**Задание:** Воспроизведите без изменений фрагмент статьи о русском национальном самосознании, который начинается со слов «Совершенно очевидно, что» и заканчивается словами «становлении.».

А. Буганов
В настоящее время много
пишется и говорится о необходимости
определения новой национальной идеи
для русского народа. Вероятно,
постановка вопроса правомерна. В
советский период русская идея была
деформирована, ибо единое народное
сознание представляло опасность для
власти. С распадом СССР многие люди
лишились привычного ощущения себя
гражданами великой державы.
Обострились межэтнические
противоречия, усилились центробежные
тенденции в ряде российских регионов.
Все это разрушает остатки
государственности, поскольку
федерация как форма государственного
устройства может существовать только
при доминировании сил
центростремительных. В этих условиях
проведение взвешенной национальной
политики отнюдь не менее важно, нежели
экономические реформы. Проблема
национального самосознания в
современной России становится одной
из первостепенных.
Совершенно очевидно, что
этническое самосознание невозможно
придумать ни в какой творческой
лаборатории; оно формируется,
выплавляется самим ходом истории. И
поиски новой идентификации вовсе не
должны означать обязательную
устремленность к каким-то ранее
неизвестным и не испробованным
исторической жизнью этноса формам.
Попробуем обратиться к традиционным
формам русского самосознания,
некоторым ключевым моментам в его
становлении.
Русское национально-государственное
самосознание начало формироваться в X–XI
вв. После Крещения Руси основная масса
народа постепенно усваивала
Православие и становилась однородной
в религиозном отношении. Понятие «русский»
приобрело характер не столько
этнический, сколько конфессиональный
и было почти синонимом слова
православный.
Четкое осознание
причастности к православной вере
проявлялось в мирное время (вплоть до
начала ХХ столетия общепринятое
обращение к собравшимся на сельских
сходах было — «Православные!»), но
особенно во времена войн и
вооруженных конфликтов. В эти периоды
наблюдался подъем религиозного
чувства, и идентификация по
конфессиональному признаку
выражалась более отчетливо. Так было в
годы удельных распрей и ордынского
владычества, когда не этническая
самоидентификация, но принадлежность
к православному миру давала народу
твердое ощущение общности
исторической судьбы. Вплоть до начала
ХХ столетия крестьяне рассказывали,
как когда-то давно прошел по Русской
земле страшный воитель Батый и на пути
встретил все православное население.
Мощный импульс становлению русского
общества дала Куликовская битва.

**Перечень данных:**
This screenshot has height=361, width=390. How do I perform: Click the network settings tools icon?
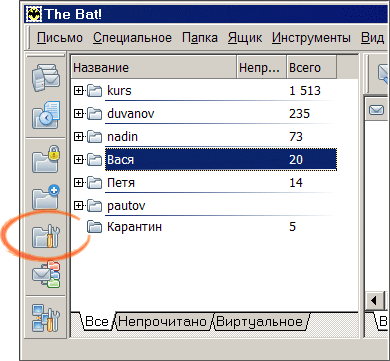pos(46,318)
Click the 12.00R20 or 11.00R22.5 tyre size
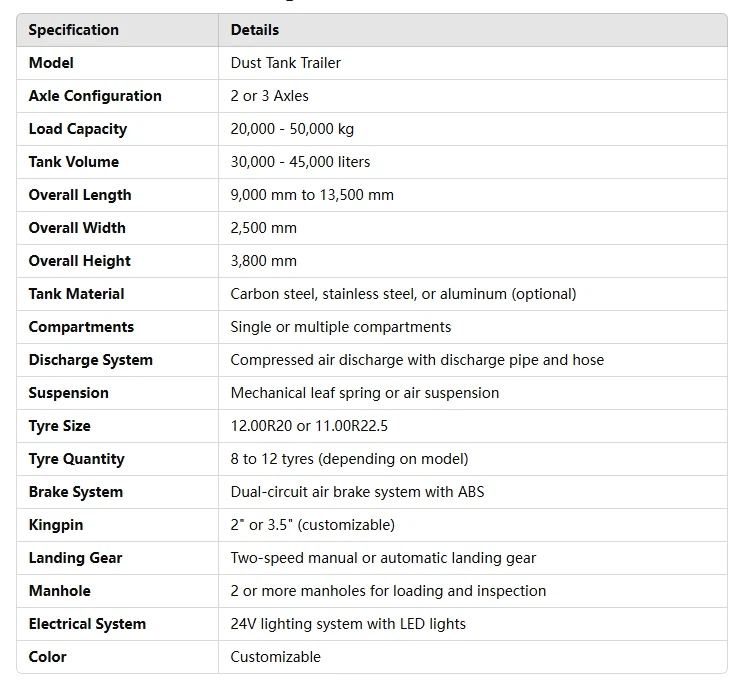This screenshot has height=686, width=745. [x=309, y=426]
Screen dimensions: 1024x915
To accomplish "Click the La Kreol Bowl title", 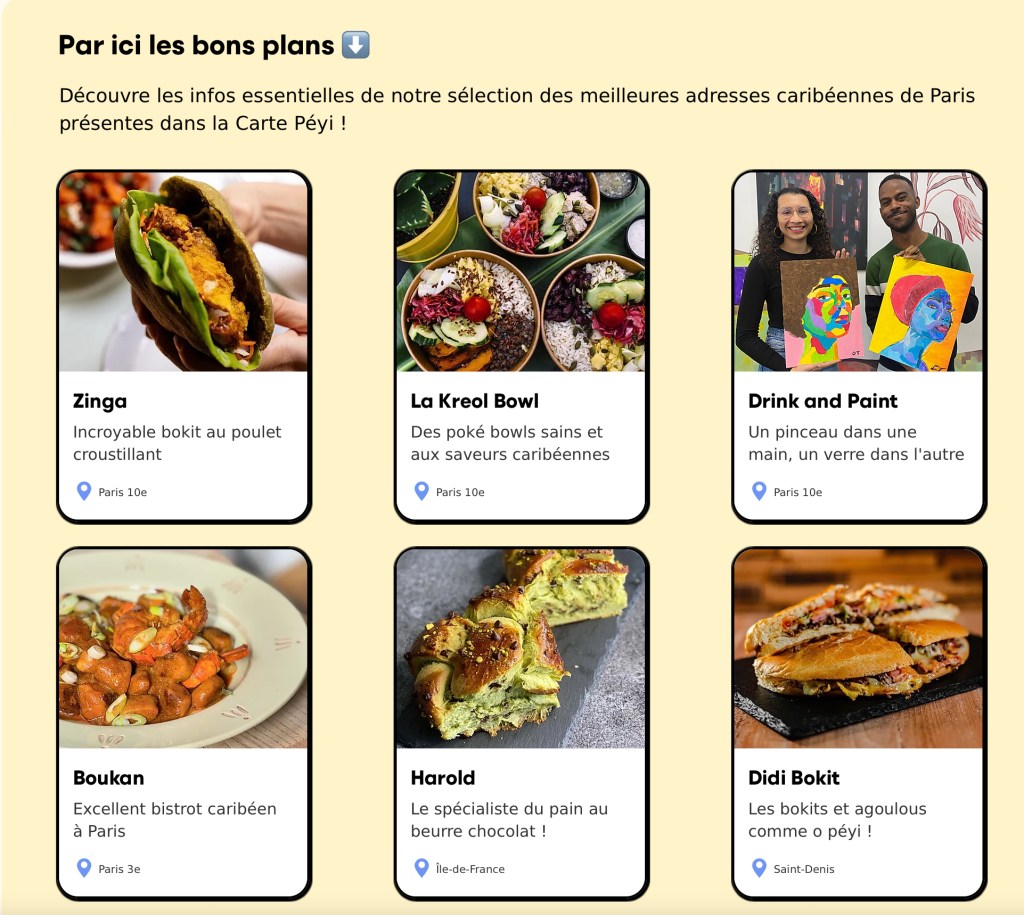I will pyautogui.click(x=474, y=401).
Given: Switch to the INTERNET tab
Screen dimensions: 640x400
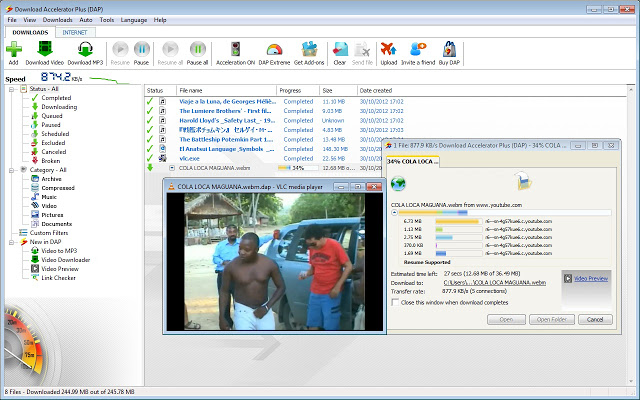Looking at the screenshot, I should click(x=74, y=32).
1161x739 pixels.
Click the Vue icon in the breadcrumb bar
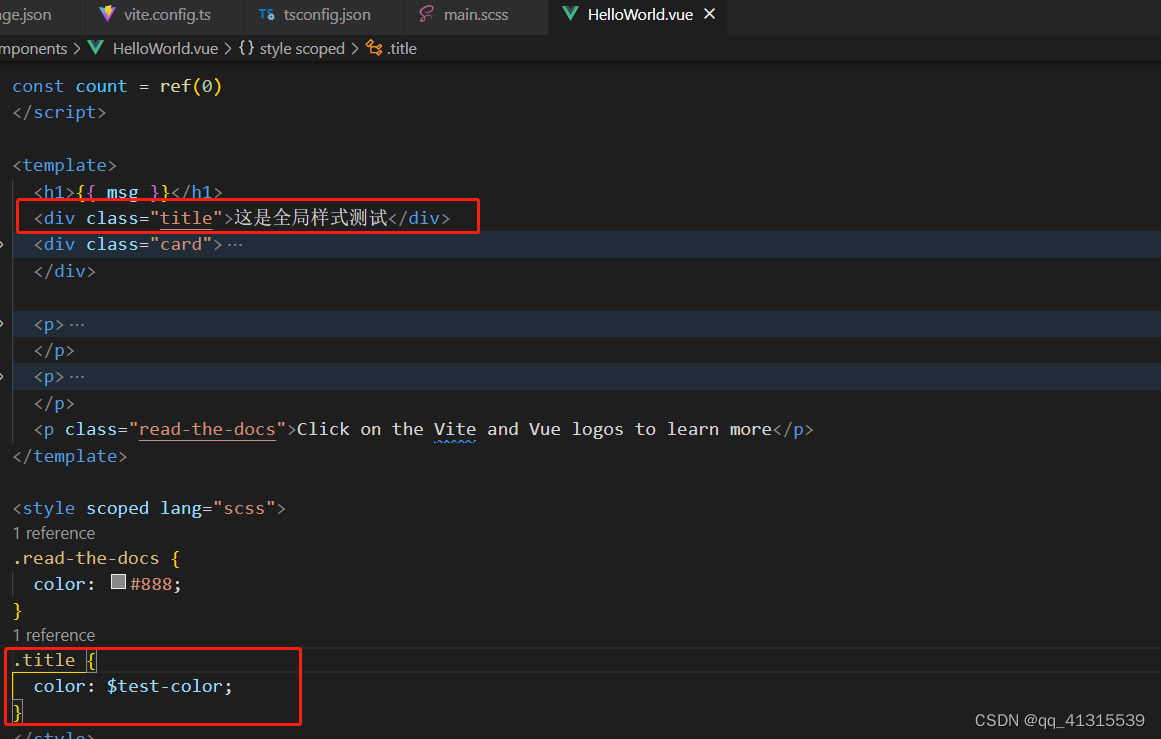[x=96, y=48]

**Ответ к заданию:**
Совершенно очевидно, что
этническое самосознание невозможно
придумать ни в какой творческой
лаборатории; оно формируется,
выплавляется самим ходом истории. И
поиски новой идентификации вовсе не
должны означать обязательную
устремленность к каким-то ранее
неизвестным и не испробованным
исторической жизнью этноса формам.
Попробуем обратиться к традиционным
формам русского самосознания,
некоторым ключевым моментам в его
становлении.